Fourth, sick and disabled elders living in the community need continuity and reliability across time, instead of the cut-up care system we provide. Remarkable efficiencies are possible if services in the home were allowed to be organized geographically. As much as half of our spending on home care can go to supporting the inefficiencies of having each provider organization spread across a large area.
A substantial revision of Medicare and Medicaid that would put these observations and the existing research together is in order. Call it MediCaring Communities. What would be required? Allow some communities to take on responsibility for monitoring and improving their elder-care system’s performance and enable them to shift resources from medical care to supportive services when appropriate. Let them be able to develop their workforce and improve their built environment. Enable geographic concentration of home care services to capitalize on efficiencies. Help these pioneer communities develop metrics to monitor the local system’s performance over time and to guide setting priorities and monitoring the effects of changes. Explore the possibilities for reliable financing. We could learn a great deal from the first few highly efficient and highly reliable community-anchored care systems for elders. Everyone would want their community to follow suit!

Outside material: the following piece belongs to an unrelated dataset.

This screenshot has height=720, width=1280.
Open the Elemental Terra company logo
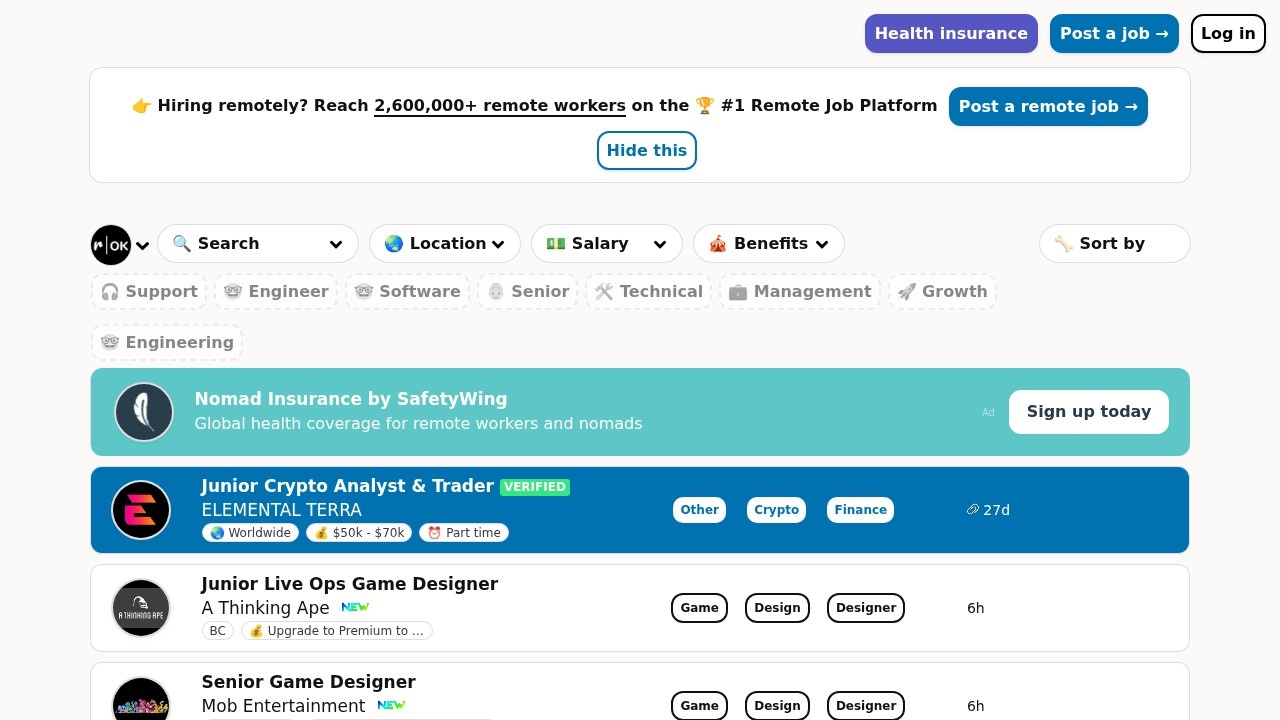pos(141,510)
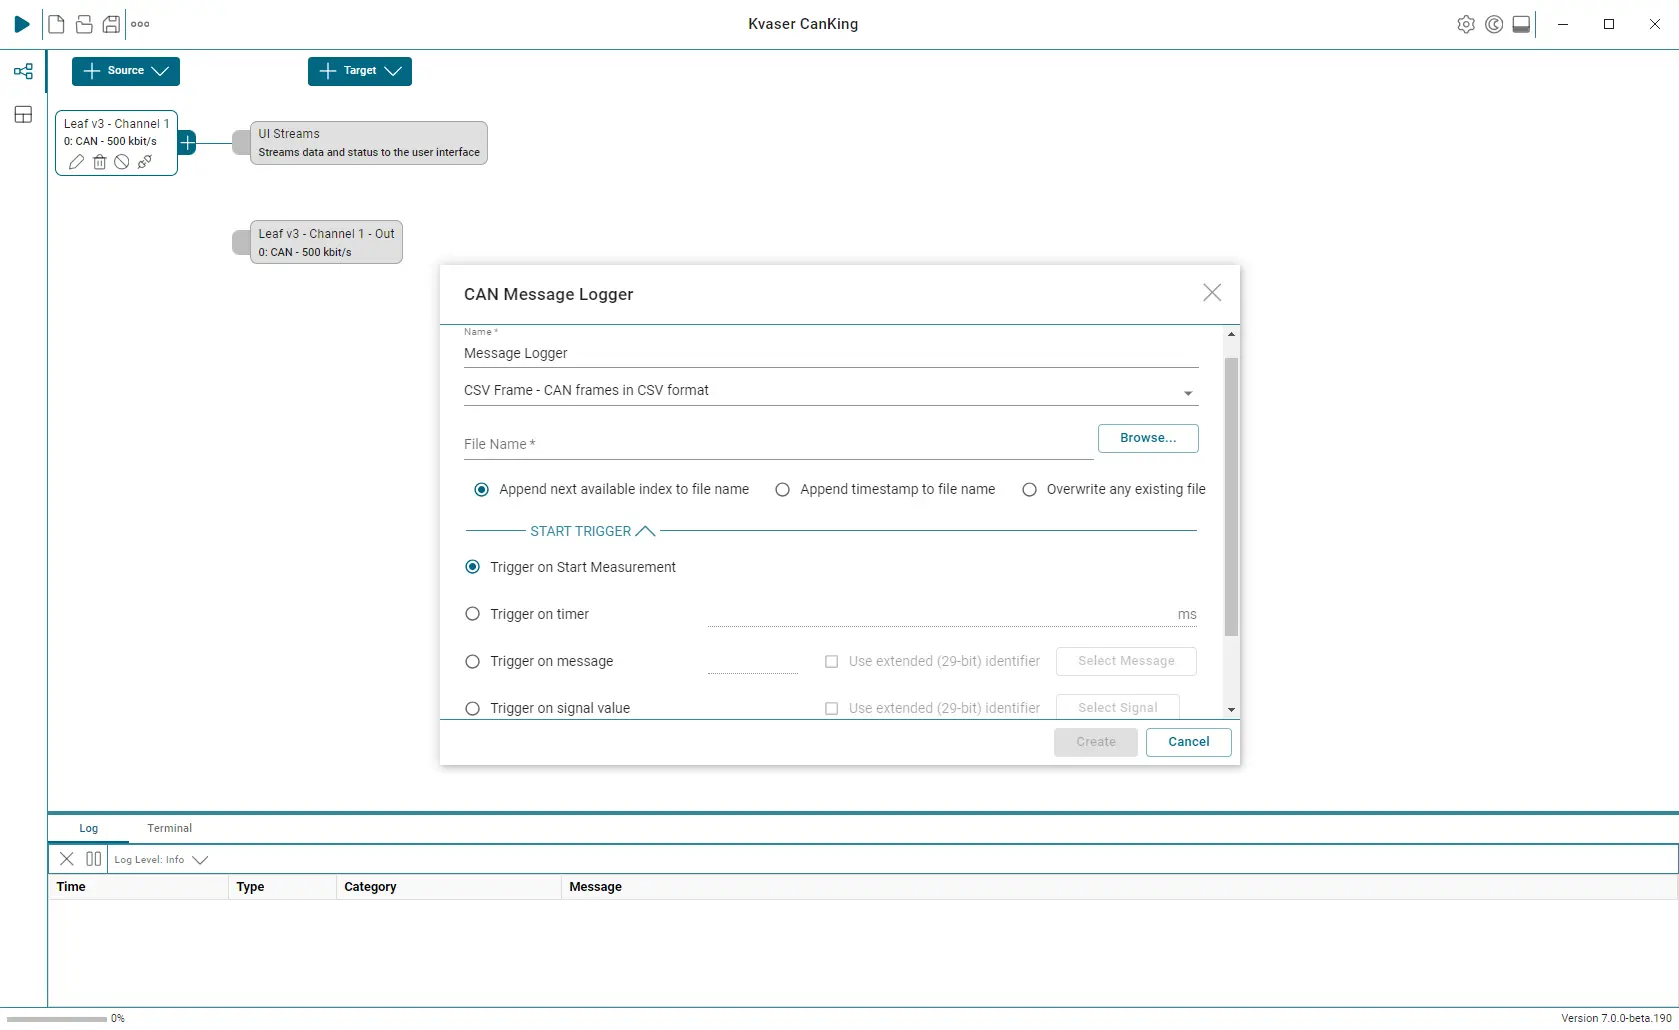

Dozens of revisions in delivery arrangements for elder care have been proven to be effective in improving care and reducing costs. The most comprehensive is PACE, the Program of All-Inclusive Care of the Elderly. PACE serves people who are disabled enough to qualify for nursing home care but who continue to live in the community with substantial support, and PACE provides all Medicare and Medicaid covered services, from enrollment to the end of life. More limited fixes, such as transitional care, have been effective. Our MediCaring Communities reform proposal would incorporate whatever improvements in service supply, quality, and delivery serve the priorities of the community. What’s novel about it would be the development of a deliberate local entity capable of some management of the community’s “system.” This entity could assure elder-directed care planning, adequate supportive services, appropriate medical care tailored to this population, monitoring of system performance, local priority setting, shifting of some resources from overuse of medical care, and implementation of improvements with evaluation to assure learning.

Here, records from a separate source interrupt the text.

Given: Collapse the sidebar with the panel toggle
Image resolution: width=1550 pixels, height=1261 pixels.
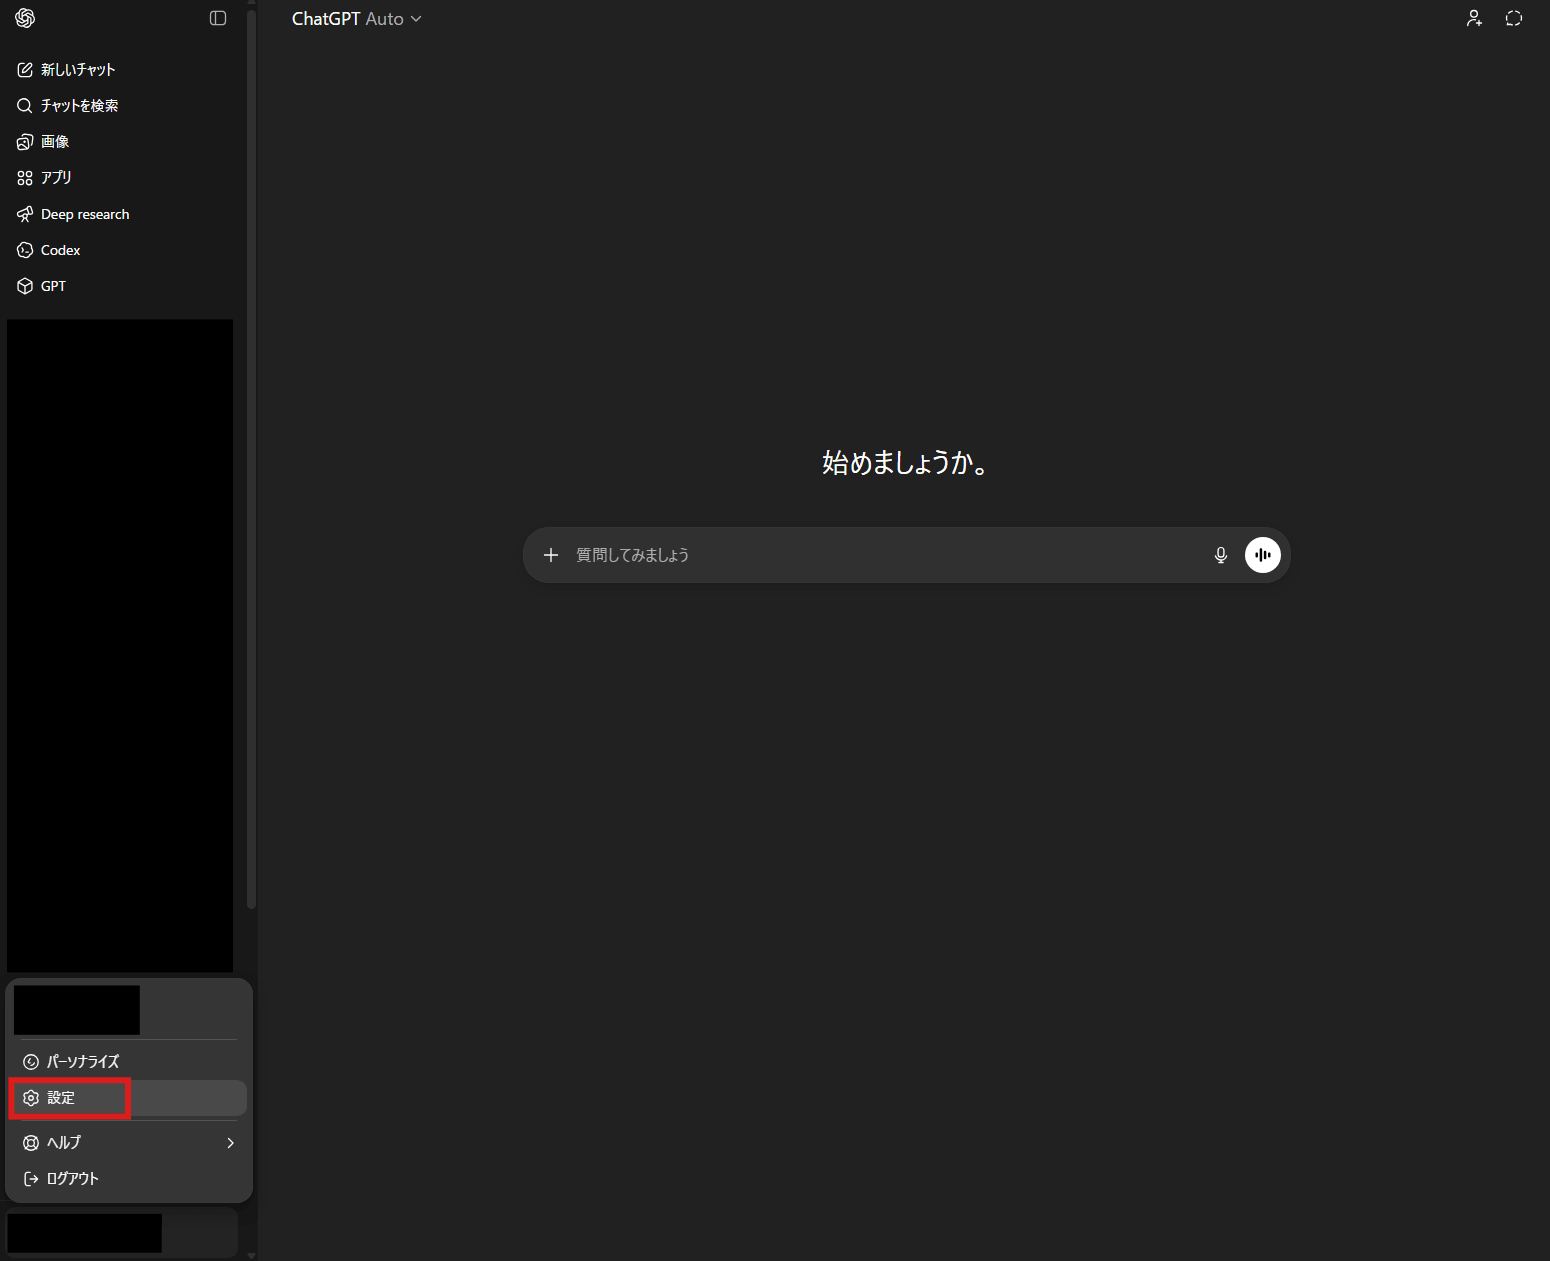Looking at the screenshot, I should tap(218, 18).
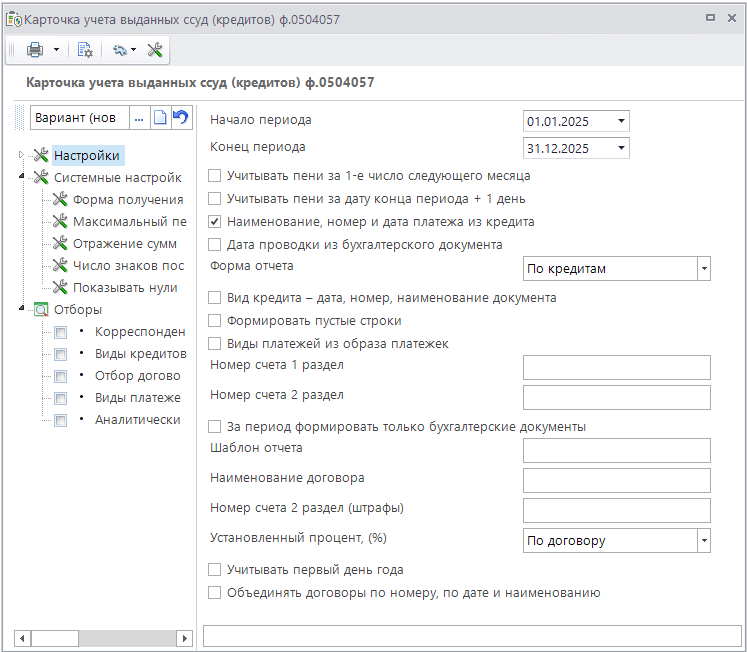This screenshot has height=652, width=747.
Task: Create new variant with blank page icon
Action: point(160,118)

Long-term survival with serious disabilities for very large numbers of elderly people is already a major challenge, and one which will grow with the aging baby boomer population. The models that worked to provide and pay for hospital care for acute illnesses will not work for this new situation. We need an era of innovation and testing, shaped by the facts of the situation. We need a new set of policies for our new way of living at the end of our lives. Let’s try substantial innovations, mostly by relieving communities of the burdens of past policies and regulations, and let’s learn quickly so we can count on living comfortably and meaningfully in the last years of our lives.